> Description of the task: Return only the lines from the one containing "At what coordinates should I click to accomplish: Click" to the end of the entries below, exactly as written, both ends included.

[Collected data]

# # # # #

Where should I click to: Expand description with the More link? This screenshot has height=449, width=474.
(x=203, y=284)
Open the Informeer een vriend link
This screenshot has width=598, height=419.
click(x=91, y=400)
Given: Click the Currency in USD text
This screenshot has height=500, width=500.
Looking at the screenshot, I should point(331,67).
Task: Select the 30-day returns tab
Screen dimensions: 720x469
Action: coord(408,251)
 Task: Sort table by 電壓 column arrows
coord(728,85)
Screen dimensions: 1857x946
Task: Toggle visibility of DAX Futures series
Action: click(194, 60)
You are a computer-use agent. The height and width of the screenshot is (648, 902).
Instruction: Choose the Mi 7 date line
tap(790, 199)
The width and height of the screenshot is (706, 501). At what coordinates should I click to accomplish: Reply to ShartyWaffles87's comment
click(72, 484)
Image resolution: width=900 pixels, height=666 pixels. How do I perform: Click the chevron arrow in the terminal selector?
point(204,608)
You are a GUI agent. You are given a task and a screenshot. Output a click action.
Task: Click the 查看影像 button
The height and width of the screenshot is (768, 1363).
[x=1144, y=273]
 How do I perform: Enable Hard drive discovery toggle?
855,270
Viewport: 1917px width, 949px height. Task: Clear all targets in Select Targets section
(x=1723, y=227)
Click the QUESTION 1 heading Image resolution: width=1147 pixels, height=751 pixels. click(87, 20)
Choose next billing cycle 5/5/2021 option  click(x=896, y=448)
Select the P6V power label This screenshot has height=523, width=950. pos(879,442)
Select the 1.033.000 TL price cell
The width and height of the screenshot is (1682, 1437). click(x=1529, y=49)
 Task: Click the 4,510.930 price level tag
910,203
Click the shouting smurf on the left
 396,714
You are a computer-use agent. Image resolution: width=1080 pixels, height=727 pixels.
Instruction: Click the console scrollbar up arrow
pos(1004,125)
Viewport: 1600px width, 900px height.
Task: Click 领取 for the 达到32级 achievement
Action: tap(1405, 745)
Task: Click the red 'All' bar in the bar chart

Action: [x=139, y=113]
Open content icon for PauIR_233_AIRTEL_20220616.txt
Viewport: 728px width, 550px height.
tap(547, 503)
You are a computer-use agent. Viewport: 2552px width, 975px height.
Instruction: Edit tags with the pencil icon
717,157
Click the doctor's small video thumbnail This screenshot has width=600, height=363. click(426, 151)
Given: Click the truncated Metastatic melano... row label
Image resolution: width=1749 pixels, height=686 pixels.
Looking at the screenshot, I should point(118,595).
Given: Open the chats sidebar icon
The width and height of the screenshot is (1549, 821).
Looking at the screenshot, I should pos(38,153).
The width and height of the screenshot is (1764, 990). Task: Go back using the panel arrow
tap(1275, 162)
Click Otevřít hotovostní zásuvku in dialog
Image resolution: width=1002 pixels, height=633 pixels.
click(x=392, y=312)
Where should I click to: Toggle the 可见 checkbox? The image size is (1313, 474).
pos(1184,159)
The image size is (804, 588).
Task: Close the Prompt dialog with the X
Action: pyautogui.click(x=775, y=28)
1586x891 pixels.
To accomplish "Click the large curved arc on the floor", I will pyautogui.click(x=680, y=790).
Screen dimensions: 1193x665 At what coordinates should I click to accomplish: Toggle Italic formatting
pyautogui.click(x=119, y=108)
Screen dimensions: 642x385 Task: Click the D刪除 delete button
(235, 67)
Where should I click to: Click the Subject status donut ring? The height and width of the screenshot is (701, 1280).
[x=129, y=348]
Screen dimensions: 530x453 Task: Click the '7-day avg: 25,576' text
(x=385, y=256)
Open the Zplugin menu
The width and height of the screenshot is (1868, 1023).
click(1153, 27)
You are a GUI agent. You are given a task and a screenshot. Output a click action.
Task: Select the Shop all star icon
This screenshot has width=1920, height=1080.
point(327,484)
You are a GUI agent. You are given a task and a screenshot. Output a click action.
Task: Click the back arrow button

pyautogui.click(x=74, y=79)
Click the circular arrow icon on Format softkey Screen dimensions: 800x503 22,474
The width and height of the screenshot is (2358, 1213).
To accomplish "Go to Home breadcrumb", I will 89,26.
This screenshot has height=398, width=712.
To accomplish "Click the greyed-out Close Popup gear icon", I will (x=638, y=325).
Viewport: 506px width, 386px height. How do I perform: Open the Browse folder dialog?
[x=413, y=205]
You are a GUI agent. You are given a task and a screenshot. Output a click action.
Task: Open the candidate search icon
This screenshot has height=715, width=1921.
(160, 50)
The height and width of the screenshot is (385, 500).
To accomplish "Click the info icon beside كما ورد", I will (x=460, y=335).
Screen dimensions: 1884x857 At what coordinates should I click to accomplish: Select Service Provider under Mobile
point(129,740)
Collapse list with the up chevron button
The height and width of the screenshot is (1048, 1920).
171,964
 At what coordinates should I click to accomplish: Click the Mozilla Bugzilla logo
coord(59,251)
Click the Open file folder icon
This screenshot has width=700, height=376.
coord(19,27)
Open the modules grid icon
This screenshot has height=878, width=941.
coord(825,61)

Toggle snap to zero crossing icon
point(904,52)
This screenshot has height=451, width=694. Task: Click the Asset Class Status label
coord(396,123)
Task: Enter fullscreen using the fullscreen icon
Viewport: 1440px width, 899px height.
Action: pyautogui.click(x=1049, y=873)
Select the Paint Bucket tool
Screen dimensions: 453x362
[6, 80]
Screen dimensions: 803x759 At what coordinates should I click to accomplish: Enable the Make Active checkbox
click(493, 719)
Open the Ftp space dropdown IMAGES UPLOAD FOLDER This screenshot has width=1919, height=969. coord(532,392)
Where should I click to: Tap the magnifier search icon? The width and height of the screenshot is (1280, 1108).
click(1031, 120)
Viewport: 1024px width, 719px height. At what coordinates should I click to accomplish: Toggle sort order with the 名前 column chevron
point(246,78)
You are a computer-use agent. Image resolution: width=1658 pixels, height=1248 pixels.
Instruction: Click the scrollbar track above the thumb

# # # # #

> Answer to this exercise:
 At what coordinates should I click to accomplish: Click the Mozilla Bugzilla logo
coord(59,251)
Click the Open file folder icon
This screenshot has width=700, height=376.
coord(19,27)
Open the modules grid icon
This screenshot has height=878, width=941.
coord(825,61)

Toggle snap to zero crossing icon
point(904,52)
This screenshot has height=451, width=694. Task: Click the Asset Class Status label
coord(396,123)
Task: Enter fullscreen using the fullscreen icon
Viewport: 1440px width, 899px height.
Action: pyautogui.click(x=1049, y=873)
Select the Paint Bucket tool
Screen dimensions: 453x362
[6, 80]
Screen dimensions: 803x759 At what coordinates should I click to accomplish: Enable the Make Active checkbox
click(493, 719)
Open the Ftp space dropdown IMAGES UPLOAD FOLDER This screenshot has width=1919, height=969. coord(532,392)
Where should I click to: Tap the magnifier search icon? The width and height of the screenshot is (1280, 1108).
click(1031, 120)
Viewport: 1024px width, 719px height. At what coordinates should I click to accomplish: Toggle sort order with the 名前 column chevron
point(246,78)
You are a computer-use agent. Image resolution: width=1658 pixels, height=1248 pixels.
Instruction: Click the scrollbar track above the thumb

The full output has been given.